**Goal:**
Copy all the rows below word for word, but leave out the pictures.

**Data rows:**
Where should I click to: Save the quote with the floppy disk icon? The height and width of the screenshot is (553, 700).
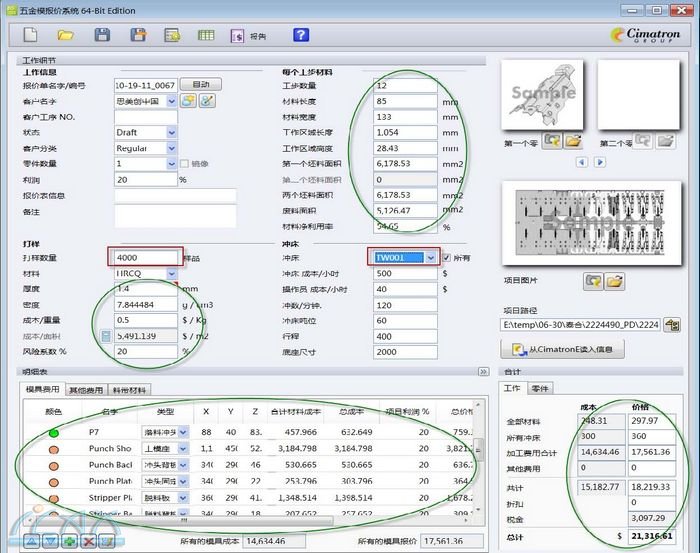pyautogui.click(x=102, y=35)
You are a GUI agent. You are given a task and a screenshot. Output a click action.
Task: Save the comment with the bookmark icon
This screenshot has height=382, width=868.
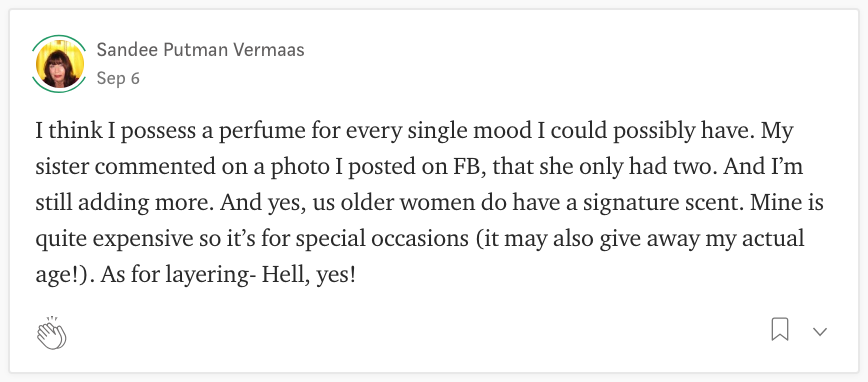(x=780, y=329)
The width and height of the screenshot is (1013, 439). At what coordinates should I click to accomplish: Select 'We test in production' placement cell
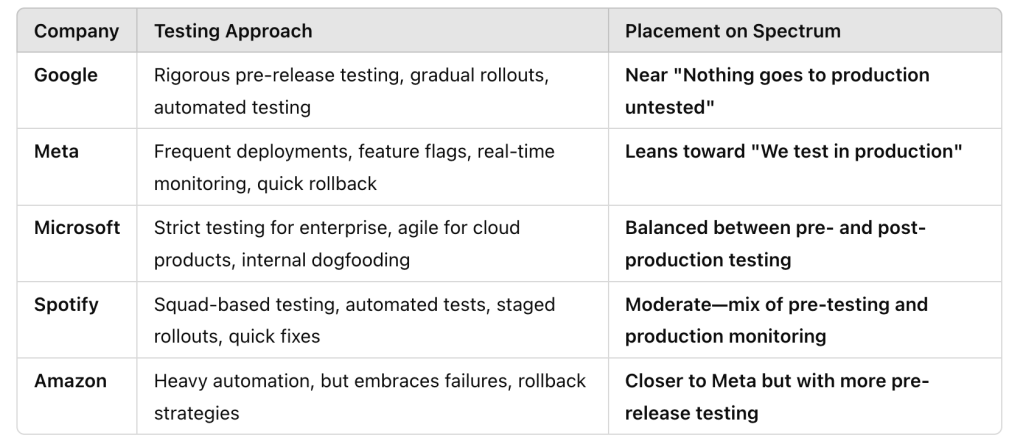coord(793,152)
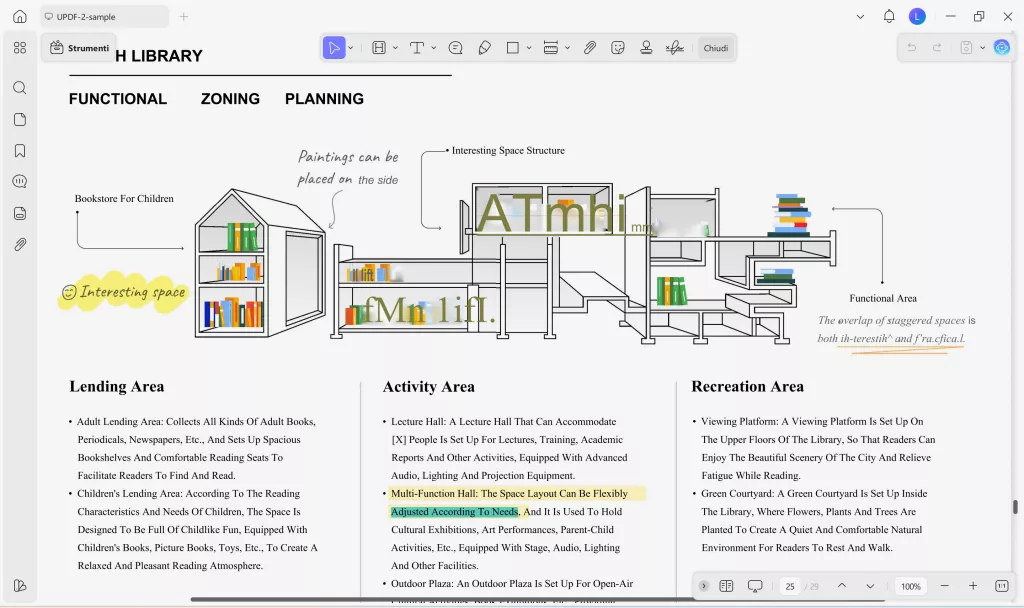Open the attachment paperclip tool in toolbar

(590, 47)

**Complete answer:**
Where should I click to: Save the quote with the floppy disk icon? The height and width of the screenshot is (553, 700).
pyautogui.click(x=102, y=35)
You are a GUI agent. You are given a task and a screenshot. Output a click action.
Task: Save the comment with the bookmark icon
This screenshot has height=382, width=868.
(x=780, y=329)
The width and height of the screenshot is (1013, 439). At what coordinates should I click to accomplish: Select 'We test in production' placement cell
coord(793,152)
Open the attachment paperclip tool in toolbar

(590, 47)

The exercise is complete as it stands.